──────── TRECHO PARA LEITURA

Antes de tudo, cabe consignar que a greve é um ato político que o direito apreendeu como um instituto que se exerce por meio de deliberação coletiva, atendidos os pressupostos de representação e de participação democrática. Neste contexto estritamente jurídico, uma vez deflagrada a greve, como um direito coletivo, restam em suspenso os interesses pessoais daqueles que se viram vencidos (ou não quiseram participar) na deliberação.
Também aqueles que são atingidos pela greve não podem sobrepor os seus interesses à própria greve, como se ela não existisse, até porque a greve é o momento em que as coisas ficam fora de lugar, para que se possa, a partir do necessário debate instaurado, reconstruir dialética a realidade precedente. Não há, pois, uma realidade paralela, que se mantenha inabalada diante de uma greve.
E a greve, como mecanismo de instauração do debate em torno das reivindicações formuladas e instrumento das pessoas que, de outra forma, não seriam seriamente ouvidas, é a essência da democracia.

────────────────

▶ _TAREFA A_:
Segundo o texto sobre a greve, o que ela representa para a democracia?
▶ _TAREFA B_:
Retome o texto sobre a greve e prossiga a partir da sua última frase.
As linhas de dados não têm relação com o texto sobre a greve.

──────── LINHAS DE DADOS

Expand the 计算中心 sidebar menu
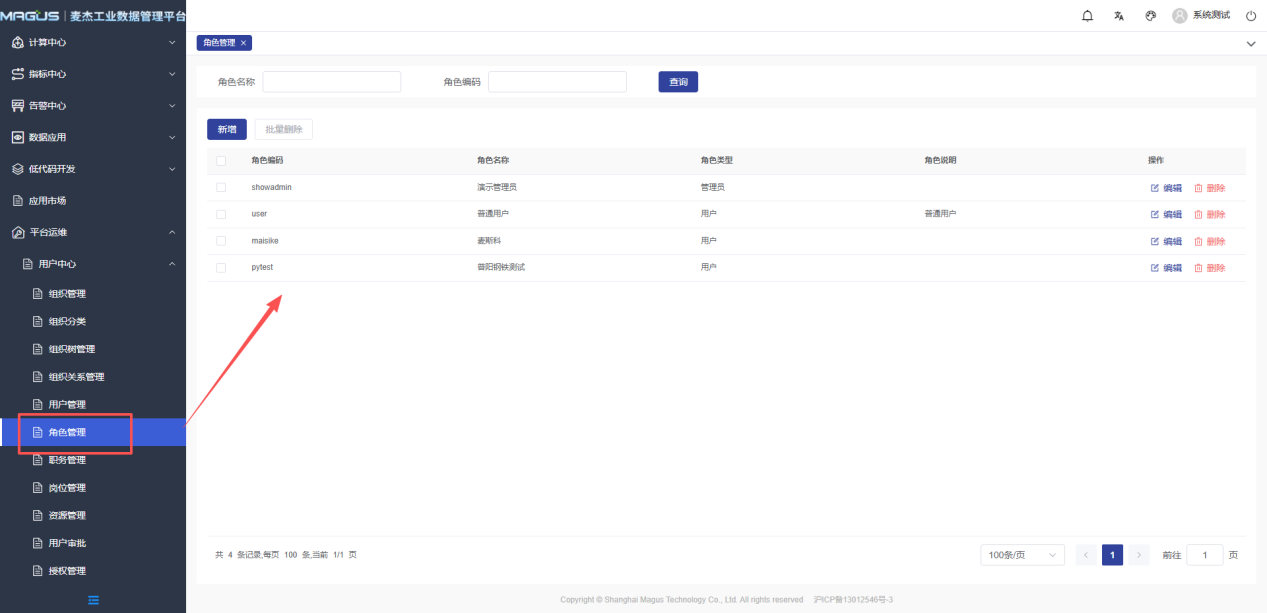pyautogui.click(x=93, y=43)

────────────────

▶ _RESPOSTA A_:
A greve é a essência da democracia.

▶ _RESPOSTA B_:
Considerando que a greve, ao quebrar a rotina e a “normalidade”, gera a impressão de causar transtornos, quando, de fato, os transtornos, para aqueles que reivindicam já estava postos, falar dos “incômodos” gerados pela greve é desconsiderar a existência da própria greve e, neste desvio, obstar o debate sobre o conteúdo das reivindicações. Apenas ter olhos para os “transtornos” da greve, com o objetivo de evitar ouvir o conteúdo do que se pleiteia, é, essencialmente, um ato antidemocrático.
Como um preceito fundamental, ligado às liberdades de manifestação e de autodefesa, a greve, inclusive, não é restrita a nenhum grupo social específico. Todas as pessoas com interesses comuns e social ou setorialmente interligadas, podem se organizar coletivamente e atuar, por meio da greve, na defesa desses interesses.
A greve de estudantes, portanto, é inquestionavelmente, uma liberdade, que nenhuma norma jurídica ou ato de força pode obstar, sob pena de negação da própria ordem democrática.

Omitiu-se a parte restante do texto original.